Employers will sometimes adopt a “wrap” plan document, which is a plan document that wraps around underlying contracts and policies from an insurance company or third party administrator. Sometimes the wrap document applies to multiple benefits, creating a single plan with a single plan number that allows the employer to file a single Form 5500. Sometimes it is a document that wraps only around a single benefit.
A recent district court decision in Ohio considered the situation of a denial of accidental death and dismemberment (AD&D) benefits to beneficiaries of an employee who had died following a single car accident. Toxicology reports had shown a blood alcohol level in the driver well above the legal limit, and the insurance carrier denied AD&D coverage based on an exclusion for accidents occurring while operating a motor vehicle involving the illegal use of alcohol or controlled substances. The AD&D plan booklet did not grant discretion to the plan administrator or the insurance carrier to decide claims. However, the employer had adopted a wrap document that did contain such discretion. In addition, the summary plan description noted that the employer had discretion to decide claims.

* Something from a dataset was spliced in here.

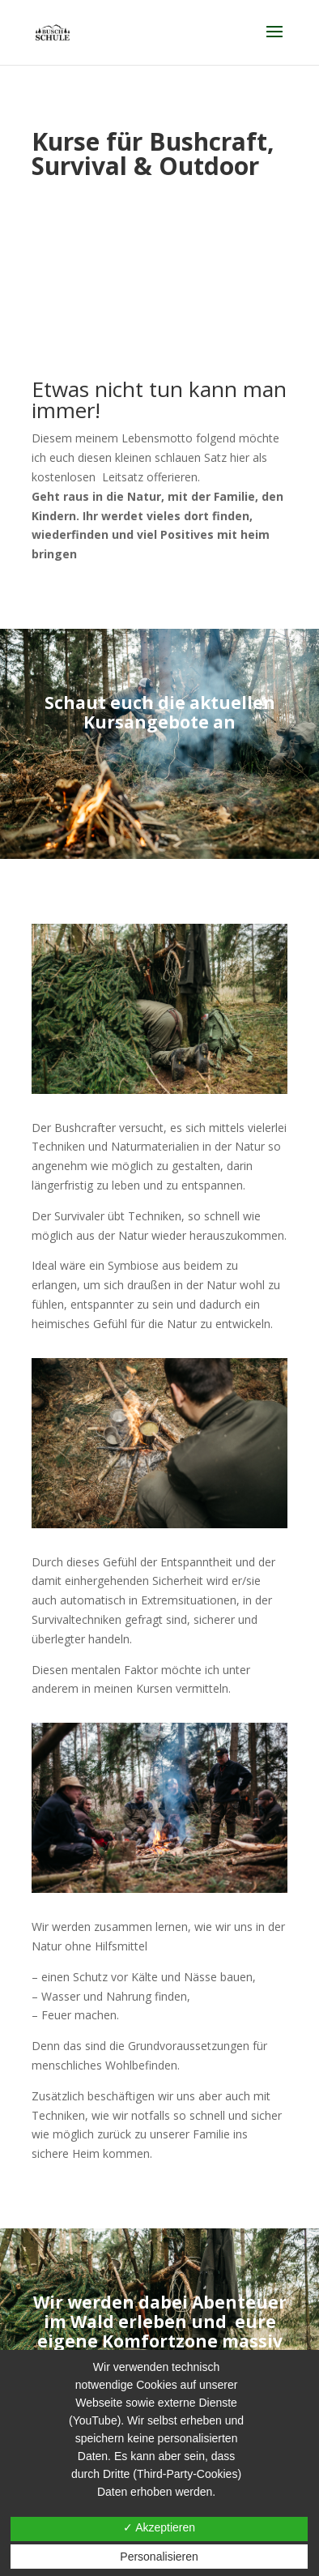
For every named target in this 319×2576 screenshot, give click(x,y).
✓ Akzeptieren (159, 2527)
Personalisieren (159, 2556)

The court concluded that the wrap document and the plan booklet together constituted the plan document so the grant of discretion applied to the AD&D claim denial. The court also said that because a summary plan description is supposed to describe the plan, the statement in the SPD about the grant of discretion was not sufficient to provide the discretion. The court then upheld the decision denying the AD&D benefits, finding that the insurance company’s interpretation of the alcohol exclusion was reasonable.
The case highlights the importance of the abuse of discretion standard and reminds employers that it should check its plan documents to make sure they contain the appropriate discretionary language. If the documents provided by the insurance company do not contain that language, the employer should consider adopting a wrap plan document to add that provision and any other appropriate provisions missing from the insurance company documents.